>> begin GIVEN RECORDS

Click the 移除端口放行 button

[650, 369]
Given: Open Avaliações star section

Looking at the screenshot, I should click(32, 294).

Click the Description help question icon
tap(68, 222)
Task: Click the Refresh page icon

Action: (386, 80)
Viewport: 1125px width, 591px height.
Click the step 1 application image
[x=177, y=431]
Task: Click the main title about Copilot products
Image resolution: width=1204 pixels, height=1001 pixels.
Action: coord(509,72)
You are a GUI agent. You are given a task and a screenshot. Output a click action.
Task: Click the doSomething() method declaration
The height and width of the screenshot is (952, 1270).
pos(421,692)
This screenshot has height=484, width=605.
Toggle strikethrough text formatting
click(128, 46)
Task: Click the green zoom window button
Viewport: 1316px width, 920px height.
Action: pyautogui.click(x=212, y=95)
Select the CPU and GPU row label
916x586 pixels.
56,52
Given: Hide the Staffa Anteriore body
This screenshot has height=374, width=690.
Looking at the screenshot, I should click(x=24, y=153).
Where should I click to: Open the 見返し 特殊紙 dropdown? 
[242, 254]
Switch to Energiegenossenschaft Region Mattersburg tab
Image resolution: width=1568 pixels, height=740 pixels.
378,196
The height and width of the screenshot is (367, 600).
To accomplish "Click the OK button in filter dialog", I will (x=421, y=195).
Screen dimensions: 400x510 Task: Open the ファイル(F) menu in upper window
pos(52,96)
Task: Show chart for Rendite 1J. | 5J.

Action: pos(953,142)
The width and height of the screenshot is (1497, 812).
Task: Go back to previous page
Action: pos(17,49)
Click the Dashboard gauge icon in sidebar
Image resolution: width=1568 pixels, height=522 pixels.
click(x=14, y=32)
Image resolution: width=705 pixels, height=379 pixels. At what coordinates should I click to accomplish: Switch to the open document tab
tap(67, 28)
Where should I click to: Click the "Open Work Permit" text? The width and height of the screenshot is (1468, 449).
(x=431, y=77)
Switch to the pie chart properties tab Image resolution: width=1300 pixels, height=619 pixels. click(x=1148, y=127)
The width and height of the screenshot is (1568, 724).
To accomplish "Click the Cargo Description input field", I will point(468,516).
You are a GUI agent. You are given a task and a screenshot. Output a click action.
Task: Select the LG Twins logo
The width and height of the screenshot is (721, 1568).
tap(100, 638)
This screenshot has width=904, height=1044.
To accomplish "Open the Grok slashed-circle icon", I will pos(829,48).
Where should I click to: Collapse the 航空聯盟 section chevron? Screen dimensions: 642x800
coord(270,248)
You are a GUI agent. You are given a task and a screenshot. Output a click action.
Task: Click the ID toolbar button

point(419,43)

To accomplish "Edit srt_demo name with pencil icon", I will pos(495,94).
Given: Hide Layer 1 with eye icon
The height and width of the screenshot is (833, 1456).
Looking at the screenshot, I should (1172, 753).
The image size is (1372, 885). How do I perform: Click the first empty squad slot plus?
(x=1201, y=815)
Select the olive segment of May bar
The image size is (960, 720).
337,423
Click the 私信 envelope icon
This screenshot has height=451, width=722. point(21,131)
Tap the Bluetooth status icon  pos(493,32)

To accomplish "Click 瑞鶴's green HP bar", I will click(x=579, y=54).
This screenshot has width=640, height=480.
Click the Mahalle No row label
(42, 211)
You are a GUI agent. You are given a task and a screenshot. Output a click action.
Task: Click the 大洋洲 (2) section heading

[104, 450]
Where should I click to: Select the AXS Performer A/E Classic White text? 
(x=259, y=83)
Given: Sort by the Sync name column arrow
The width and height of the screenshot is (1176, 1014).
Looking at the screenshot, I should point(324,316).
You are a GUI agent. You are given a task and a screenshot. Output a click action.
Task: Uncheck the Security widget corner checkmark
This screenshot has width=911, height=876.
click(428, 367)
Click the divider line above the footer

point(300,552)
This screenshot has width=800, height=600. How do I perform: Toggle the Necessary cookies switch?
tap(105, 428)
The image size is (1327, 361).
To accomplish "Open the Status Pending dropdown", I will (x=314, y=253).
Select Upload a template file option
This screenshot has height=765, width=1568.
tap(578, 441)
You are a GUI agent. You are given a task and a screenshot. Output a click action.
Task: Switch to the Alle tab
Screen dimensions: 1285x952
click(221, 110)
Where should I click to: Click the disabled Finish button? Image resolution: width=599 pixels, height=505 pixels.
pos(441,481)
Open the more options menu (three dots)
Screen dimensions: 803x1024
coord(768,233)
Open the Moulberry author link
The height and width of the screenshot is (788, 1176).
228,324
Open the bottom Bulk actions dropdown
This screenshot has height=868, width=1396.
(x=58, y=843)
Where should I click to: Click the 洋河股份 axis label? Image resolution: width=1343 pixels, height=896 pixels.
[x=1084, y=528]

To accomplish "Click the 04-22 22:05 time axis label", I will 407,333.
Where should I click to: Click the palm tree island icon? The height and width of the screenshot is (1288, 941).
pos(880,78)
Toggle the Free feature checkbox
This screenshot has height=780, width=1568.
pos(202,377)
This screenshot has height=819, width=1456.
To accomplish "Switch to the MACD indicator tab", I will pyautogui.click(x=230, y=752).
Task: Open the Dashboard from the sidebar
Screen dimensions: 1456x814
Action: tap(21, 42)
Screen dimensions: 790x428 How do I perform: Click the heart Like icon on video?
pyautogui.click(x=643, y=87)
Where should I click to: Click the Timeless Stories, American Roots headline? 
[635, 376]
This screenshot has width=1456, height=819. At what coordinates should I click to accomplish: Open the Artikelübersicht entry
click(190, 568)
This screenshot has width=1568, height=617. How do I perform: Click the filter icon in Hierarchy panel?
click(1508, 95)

>> end GIVEN RECORDS

Extract, without alteration, the lines between the line containing "Select Upload a template file option" and the line containing "Action: tap(21, 42)", both included.

Select Upload a template file option
This screenshot has height=765, width=1568.
tap(578, 441)
You are a GUI agent. You are given a task and a screenshot. Output a click action.
Task: Switch to the Alle tab
Screen dimensions: 1285x952
click(221, 110)
Where should I click to: Click the disabled Finish button? Image resolution: width=599 pixels, height=505 pixels.
pos(441,481)
Open the more options menu (three dots)
Screen dimensions: 803x1024
coord(768,233)
Open the Moulberry author link
The height and width of the screenshot is (788, 1176).
228,324
Open the bottom Bulk actions dropdown
This screenshot has height=868, width=1396.
(x=58, y=843)
Where should I click to: Click the 洋河股份 axis label? Image resolution: width=1343 pixels, height=896 pixels.
[x=1084, y=528]

To accomplish "Click the 04-22 22:05 time axis label", I will 407,333.
Where should I click to: Click the palm tree island icon? The height and width of the screenshot is (1288, 941).
pos(880,78)
Toggle the Free feature checkbox
This screenshot has height=780, width=1568.
pos(202,377)
This screenshot has height=819, width=1456.
To accomplish "Switch to the MACD indicator tab", I will pyautogui.click(x=230, y=752).
Task: Open the Dashboard from the sidebar
Screen dimensions: 1456x814
Action: tap(21, 42)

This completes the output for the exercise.